(Task goal): Take from the entries below the stretch from the line with "Task: Click the Cancel button" through the line with "You are a computer-use", and return it exactly, leaving the pictures out.
_ _ _ _ _
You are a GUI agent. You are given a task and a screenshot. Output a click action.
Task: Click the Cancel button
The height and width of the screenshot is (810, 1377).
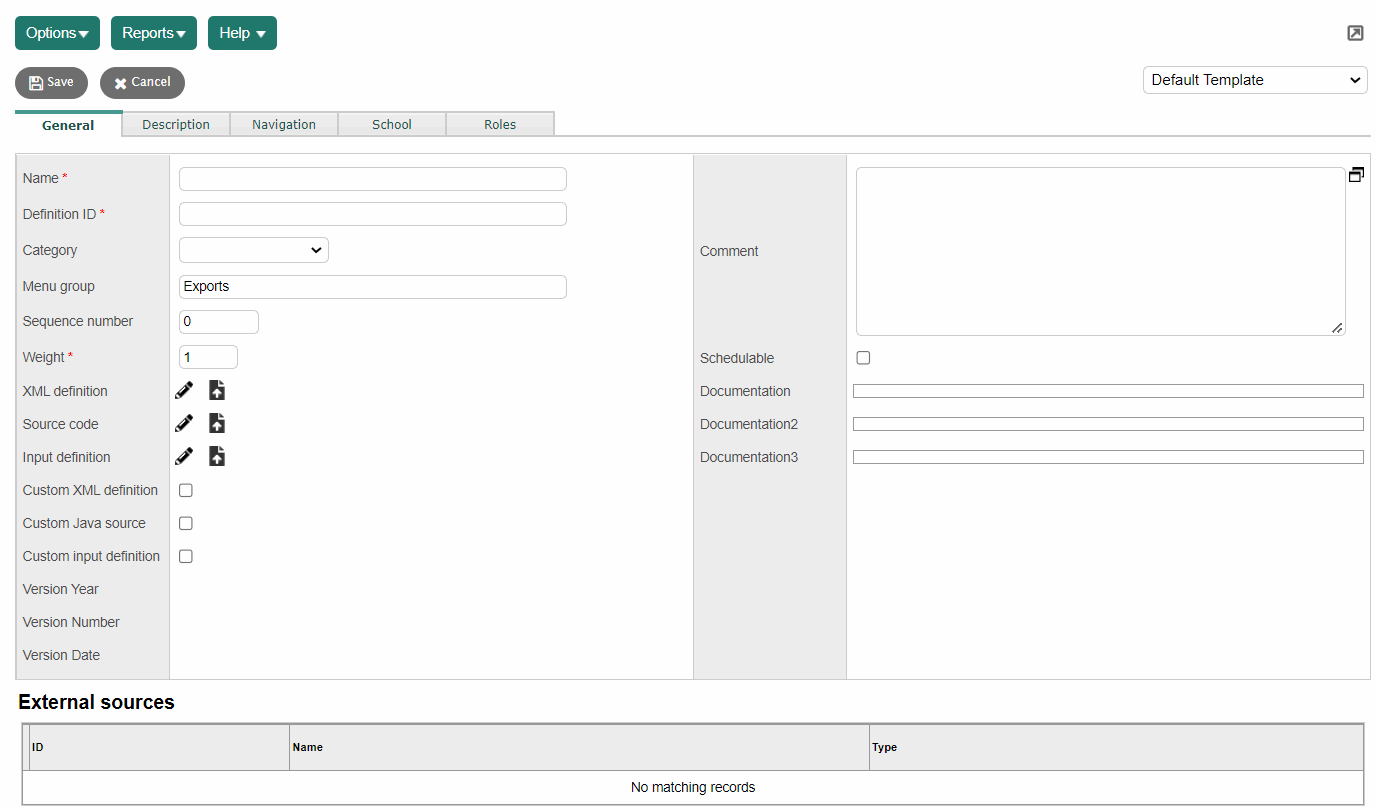(142, 83)
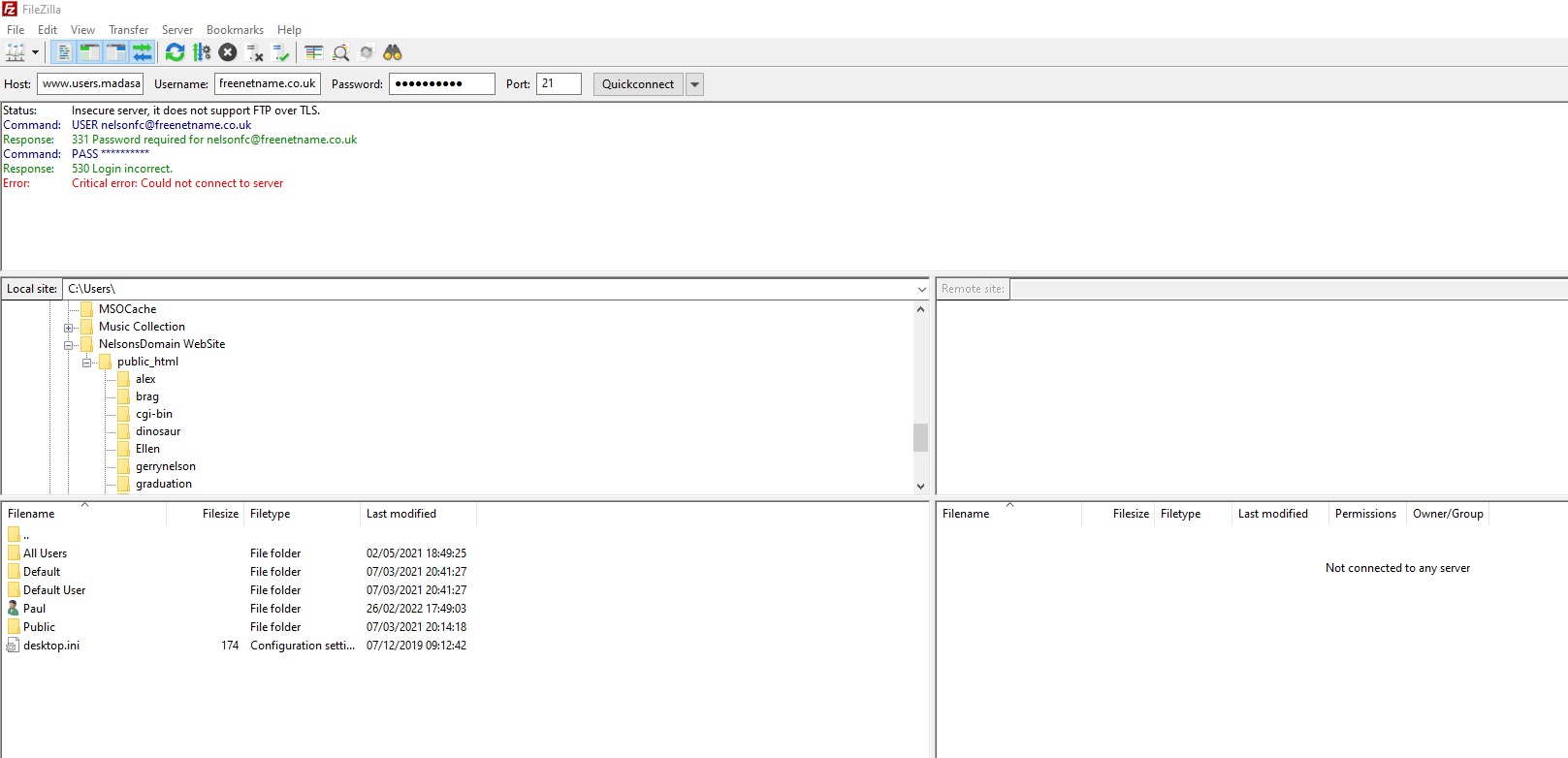Screen dimensions: 1568x758
Task: Cancel the current operation
Action: pos(228,52)
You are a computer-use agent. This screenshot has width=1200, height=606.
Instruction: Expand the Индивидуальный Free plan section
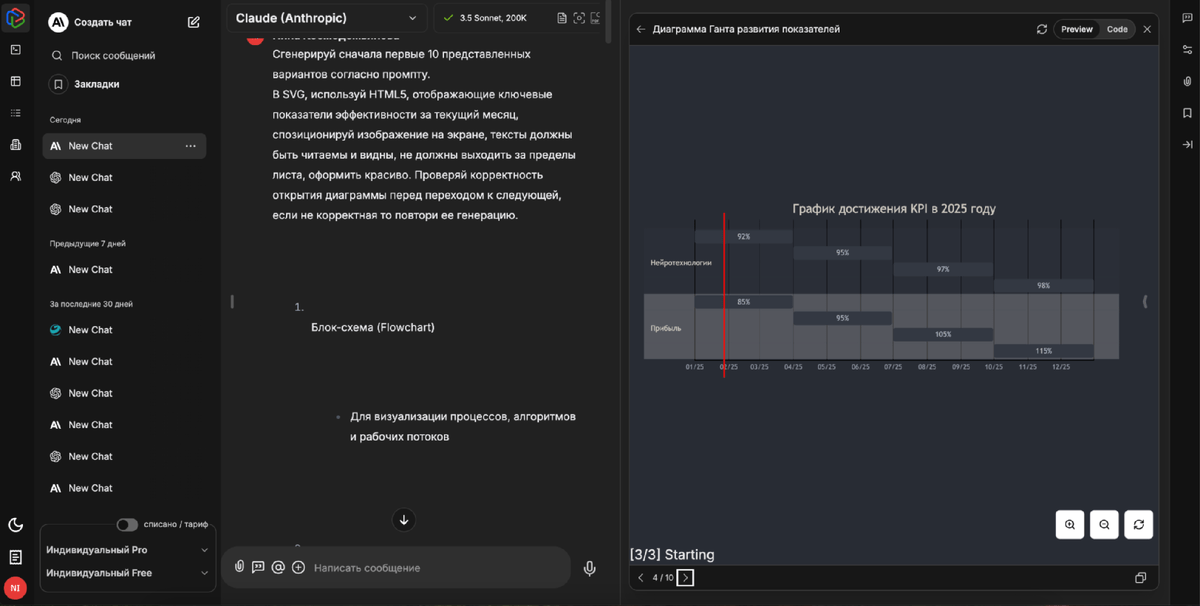point(127,573)
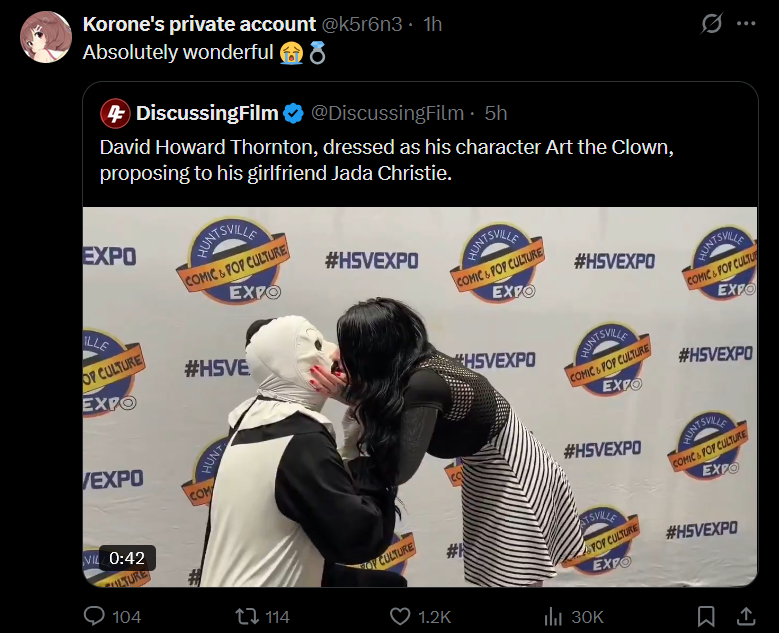The height and width of the screenshot is (633, 779).
Task: Open the DiscussingFilm display name
Action: pyautogui.click(x=207, y=113)
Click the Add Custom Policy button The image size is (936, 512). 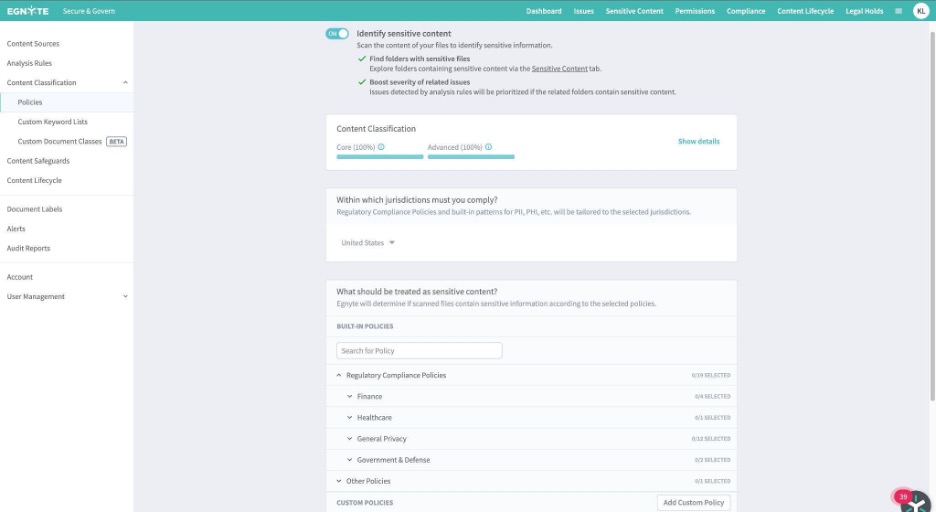(x=693, y=502)
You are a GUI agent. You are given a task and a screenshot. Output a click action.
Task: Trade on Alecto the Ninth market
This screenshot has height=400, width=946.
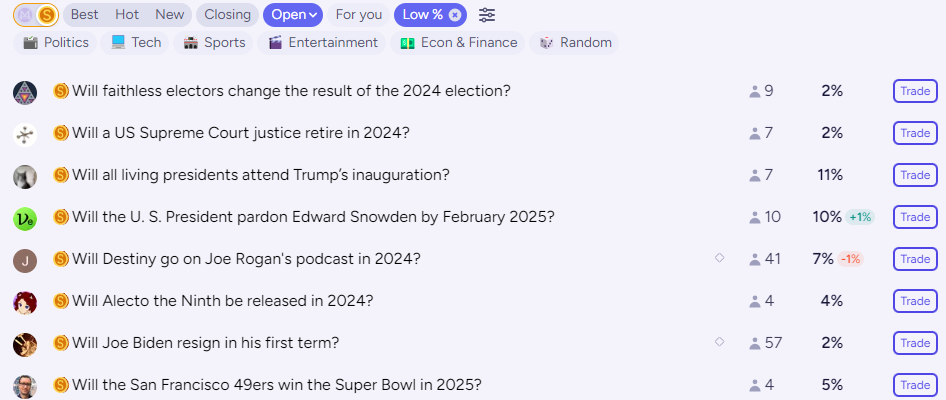[x=915, y=301]
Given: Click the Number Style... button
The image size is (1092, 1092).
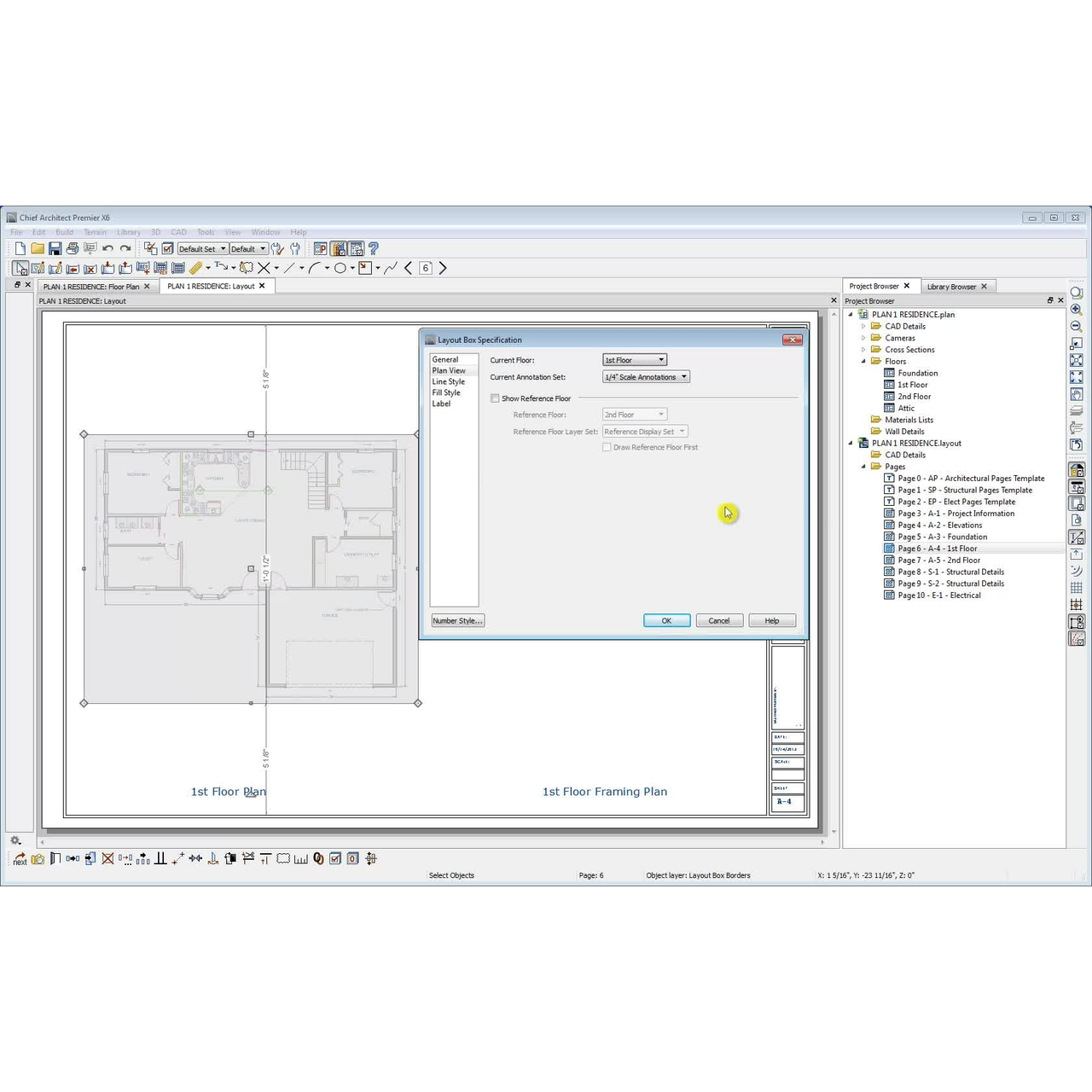Looking at the screenshot, I should (457, 620).
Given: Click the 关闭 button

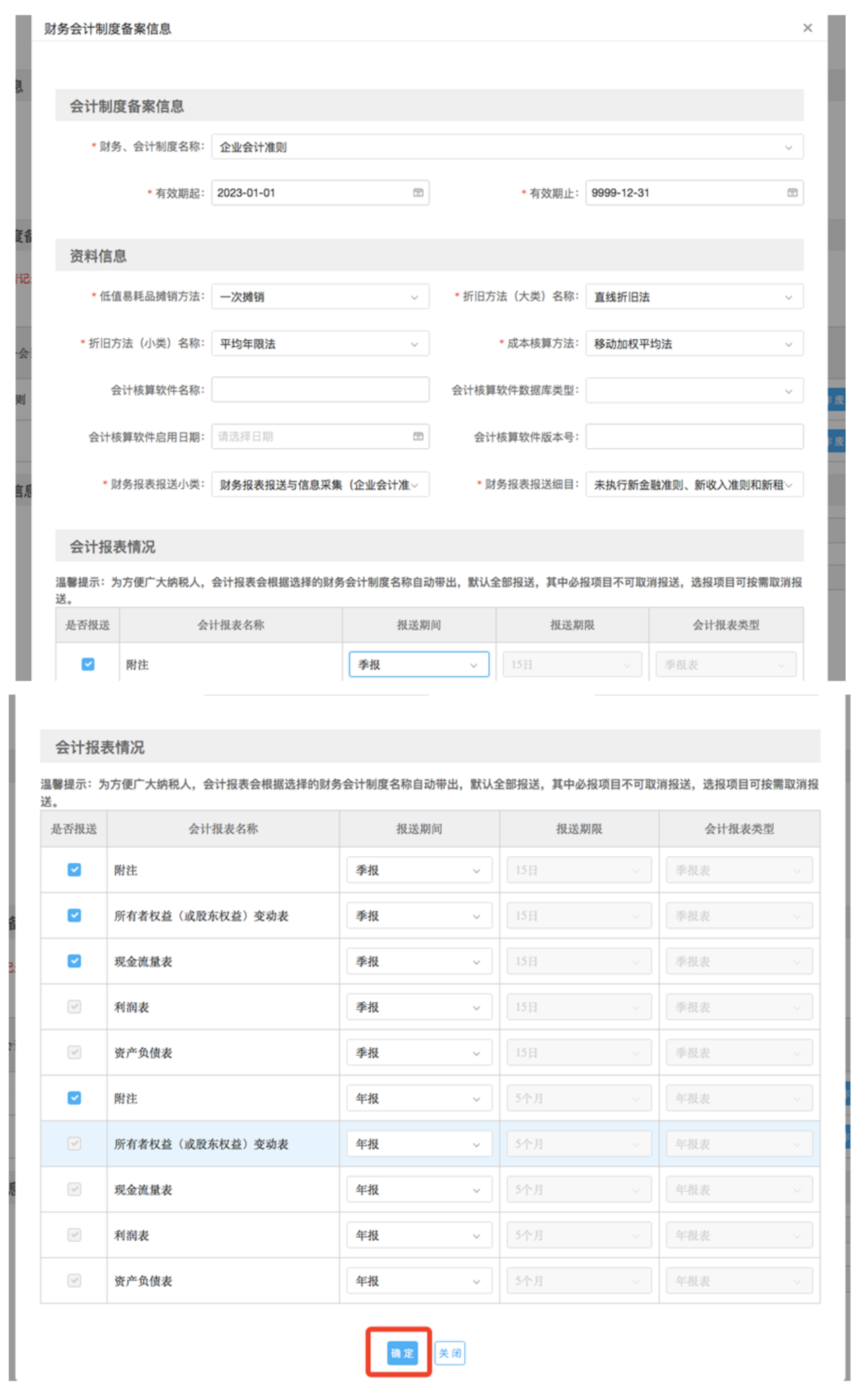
_ _ _ _ _
(Answer for the task):
Task: Click the Cancel button
The height and width of the screenshot is (810, 1377).
(142, 83)
Screen dimensions: 1568x758
Task: Cancel the current operation
Action: pos(228,52)
You are a computer-use agent. This screenshot has width=1200, height=606.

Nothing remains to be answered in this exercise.